Directions for this task -
Please return only the lines from the one holding "Task: Click the Manchester City club badge" through the one holding "Switch to Full", exactly as they appear in the records below, both ends included.

[Stored data]
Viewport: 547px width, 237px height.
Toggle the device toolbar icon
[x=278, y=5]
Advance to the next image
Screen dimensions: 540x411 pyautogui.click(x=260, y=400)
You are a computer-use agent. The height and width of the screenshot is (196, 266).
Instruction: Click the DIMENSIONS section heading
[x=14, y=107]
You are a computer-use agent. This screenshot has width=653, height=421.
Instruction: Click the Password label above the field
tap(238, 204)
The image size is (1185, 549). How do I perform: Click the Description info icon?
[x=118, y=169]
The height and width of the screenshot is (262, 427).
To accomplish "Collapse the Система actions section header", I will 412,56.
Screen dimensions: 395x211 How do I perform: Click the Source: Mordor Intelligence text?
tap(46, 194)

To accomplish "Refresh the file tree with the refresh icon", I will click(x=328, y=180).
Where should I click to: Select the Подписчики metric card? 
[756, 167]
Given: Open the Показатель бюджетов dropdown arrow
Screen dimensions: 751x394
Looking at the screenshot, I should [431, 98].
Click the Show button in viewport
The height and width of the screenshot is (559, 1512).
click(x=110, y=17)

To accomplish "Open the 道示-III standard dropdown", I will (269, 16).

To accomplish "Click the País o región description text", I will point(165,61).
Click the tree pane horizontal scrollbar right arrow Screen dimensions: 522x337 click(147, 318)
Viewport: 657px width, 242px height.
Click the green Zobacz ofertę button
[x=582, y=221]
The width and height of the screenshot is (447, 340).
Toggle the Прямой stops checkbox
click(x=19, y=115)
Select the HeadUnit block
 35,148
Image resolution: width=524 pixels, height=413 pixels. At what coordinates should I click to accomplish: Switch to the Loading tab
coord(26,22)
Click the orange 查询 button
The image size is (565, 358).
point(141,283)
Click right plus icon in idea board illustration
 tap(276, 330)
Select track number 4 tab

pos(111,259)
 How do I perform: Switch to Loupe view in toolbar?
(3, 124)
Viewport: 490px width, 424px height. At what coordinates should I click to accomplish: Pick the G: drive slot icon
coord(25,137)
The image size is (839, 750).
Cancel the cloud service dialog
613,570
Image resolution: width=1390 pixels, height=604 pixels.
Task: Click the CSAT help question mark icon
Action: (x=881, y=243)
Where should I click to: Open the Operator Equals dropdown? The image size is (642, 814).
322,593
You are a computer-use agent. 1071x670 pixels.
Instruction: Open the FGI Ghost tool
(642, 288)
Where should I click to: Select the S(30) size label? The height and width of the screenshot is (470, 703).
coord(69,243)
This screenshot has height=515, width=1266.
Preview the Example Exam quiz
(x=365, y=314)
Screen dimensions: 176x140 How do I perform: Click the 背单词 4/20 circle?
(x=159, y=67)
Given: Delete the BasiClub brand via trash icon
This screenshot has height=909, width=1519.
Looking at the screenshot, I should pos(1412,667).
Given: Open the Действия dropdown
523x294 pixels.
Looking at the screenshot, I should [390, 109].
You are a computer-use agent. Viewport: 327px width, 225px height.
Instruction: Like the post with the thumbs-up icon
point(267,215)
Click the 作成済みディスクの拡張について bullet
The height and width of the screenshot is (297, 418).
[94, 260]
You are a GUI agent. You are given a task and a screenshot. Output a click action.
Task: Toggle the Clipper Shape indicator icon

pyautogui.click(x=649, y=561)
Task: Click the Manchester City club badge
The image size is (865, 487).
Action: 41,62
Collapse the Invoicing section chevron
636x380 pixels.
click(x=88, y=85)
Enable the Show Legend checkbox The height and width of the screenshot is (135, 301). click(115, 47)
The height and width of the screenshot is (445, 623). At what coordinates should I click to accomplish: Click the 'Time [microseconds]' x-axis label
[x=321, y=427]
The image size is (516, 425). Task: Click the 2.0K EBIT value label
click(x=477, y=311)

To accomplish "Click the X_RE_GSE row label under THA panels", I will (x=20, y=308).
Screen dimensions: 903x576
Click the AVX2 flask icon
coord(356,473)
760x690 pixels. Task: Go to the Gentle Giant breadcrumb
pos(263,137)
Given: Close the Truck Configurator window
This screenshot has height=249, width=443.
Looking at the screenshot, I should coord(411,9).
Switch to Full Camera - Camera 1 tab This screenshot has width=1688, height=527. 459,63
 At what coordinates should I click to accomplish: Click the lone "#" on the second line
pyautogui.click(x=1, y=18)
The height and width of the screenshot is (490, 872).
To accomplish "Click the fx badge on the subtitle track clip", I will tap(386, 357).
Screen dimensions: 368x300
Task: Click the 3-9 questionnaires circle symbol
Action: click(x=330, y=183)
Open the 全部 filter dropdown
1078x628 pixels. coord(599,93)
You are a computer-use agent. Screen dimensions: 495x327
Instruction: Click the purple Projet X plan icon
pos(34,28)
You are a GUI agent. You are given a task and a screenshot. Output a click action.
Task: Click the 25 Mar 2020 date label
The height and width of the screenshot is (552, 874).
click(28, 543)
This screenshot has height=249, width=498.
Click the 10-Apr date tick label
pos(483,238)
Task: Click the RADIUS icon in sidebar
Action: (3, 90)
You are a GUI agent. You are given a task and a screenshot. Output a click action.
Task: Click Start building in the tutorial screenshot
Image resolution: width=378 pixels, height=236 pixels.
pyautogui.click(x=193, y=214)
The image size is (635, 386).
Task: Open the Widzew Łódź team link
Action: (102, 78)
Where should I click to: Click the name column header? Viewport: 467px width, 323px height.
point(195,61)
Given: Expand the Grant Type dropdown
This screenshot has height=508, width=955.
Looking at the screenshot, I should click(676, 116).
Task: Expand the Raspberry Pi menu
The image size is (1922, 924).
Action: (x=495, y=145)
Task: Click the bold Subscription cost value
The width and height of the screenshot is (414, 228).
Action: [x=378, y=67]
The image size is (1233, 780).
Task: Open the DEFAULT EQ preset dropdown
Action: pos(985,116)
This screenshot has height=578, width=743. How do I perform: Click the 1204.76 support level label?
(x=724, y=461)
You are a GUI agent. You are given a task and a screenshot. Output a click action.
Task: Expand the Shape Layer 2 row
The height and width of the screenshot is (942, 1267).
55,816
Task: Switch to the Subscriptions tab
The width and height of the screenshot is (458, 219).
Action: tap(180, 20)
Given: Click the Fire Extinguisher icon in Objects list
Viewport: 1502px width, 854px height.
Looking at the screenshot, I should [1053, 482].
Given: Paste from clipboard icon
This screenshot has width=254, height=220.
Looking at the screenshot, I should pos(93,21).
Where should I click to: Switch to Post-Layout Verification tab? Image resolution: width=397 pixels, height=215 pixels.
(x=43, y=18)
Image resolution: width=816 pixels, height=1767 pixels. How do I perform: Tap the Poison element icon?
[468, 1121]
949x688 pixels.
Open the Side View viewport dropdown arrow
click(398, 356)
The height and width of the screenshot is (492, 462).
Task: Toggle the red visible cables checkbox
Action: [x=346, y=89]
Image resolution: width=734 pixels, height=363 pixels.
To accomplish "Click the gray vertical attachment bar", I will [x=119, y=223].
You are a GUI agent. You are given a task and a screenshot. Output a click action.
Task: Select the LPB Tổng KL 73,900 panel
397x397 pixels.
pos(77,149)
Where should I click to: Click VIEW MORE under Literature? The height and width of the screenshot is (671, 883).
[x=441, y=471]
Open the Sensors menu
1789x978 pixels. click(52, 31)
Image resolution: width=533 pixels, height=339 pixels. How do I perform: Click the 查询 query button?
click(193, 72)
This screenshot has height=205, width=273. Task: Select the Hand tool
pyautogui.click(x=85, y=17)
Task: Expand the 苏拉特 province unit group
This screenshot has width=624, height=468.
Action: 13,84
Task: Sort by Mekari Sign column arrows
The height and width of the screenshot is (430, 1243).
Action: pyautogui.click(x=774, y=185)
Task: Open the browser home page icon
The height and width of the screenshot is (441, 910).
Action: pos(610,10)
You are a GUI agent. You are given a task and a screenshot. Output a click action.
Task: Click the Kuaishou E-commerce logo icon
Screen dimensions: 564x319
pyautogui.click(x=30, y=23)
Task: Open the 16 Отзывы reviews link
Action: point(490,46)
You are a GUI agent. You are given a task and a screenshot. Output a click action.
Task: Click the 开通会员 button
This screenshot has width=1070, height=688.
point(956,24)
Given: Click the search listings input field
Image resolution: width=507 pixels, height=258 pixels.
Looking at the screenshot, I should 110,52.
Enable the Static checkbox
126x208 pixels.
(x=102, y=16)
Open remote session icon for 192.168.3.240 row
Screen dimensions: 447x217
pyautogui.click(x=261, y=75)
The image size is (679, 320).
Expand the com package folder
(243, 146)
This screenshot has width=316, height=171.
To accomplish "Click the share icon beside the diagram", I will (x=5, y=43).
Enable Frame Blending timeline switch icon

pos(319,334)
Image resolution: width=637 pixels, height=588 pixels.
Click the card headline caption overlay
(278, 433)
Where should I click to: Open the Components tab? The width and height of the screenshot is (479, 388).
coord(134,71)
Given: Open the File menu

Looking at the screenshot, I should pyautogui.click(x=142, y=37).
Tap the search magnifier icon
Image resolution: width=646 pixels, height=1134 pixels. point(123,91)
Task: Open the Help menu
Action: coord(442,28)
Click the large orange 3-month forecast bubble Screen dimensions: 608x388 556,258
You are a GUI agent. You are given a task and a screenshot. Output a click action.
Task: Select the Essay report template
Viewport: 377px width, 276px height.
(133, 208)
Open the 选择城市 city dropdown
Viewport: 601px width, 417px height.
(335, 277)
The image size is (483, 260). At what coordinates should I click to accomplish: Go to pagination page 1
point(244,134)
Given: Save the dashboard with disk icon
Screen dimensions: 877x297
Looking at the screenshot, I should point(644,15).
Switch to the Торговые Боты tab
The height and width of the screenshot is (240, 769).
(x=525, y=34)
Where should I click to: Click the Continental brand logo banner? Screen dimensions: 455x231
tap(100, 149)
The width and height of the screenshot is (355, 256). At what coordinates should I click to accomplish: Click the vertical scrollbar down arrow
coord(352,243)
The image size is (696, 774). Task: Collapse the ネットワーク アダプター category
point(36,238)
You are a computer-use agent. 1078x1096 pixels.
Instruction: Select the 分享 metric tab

Response -
Task: Click the Manchester City club badge
The image size is (865, 487).
Action: 41,62
Collapse the Invoicing section chevron
636x380 pixels.
click(x=88, y=85)
Enable the Show Legend checkbox The height and width of the screenshot is (135, 301). click(115, 47)
The height and width of the screenshot is (445, 623). At what coordinates should I click to accomplish: Click the 'Time [microseconds]' x-axis label
[x=321, y=427]
The image size is (516, 425). Task: Click the 2.0K EBIT value label
click(x=477, y=311)

To accomplish "Click the X_RE_GSE row label under THA panels", I will (x=20, y=308).
Screen dimensions: 903x576
Click the AVX2 flask icon
coord(356,473)
760x690 pixels. Task: Go to the Gentle Giant breadcrumb
pos(263,137)
Given: Close the Truck Configurator window
This screenshot has height=249, width=443.
Looking at the screenshot, I should coord(411,9).
Switch to Full Camera - Camera 1 tab This screenshot has width=1688, height=527. 459,63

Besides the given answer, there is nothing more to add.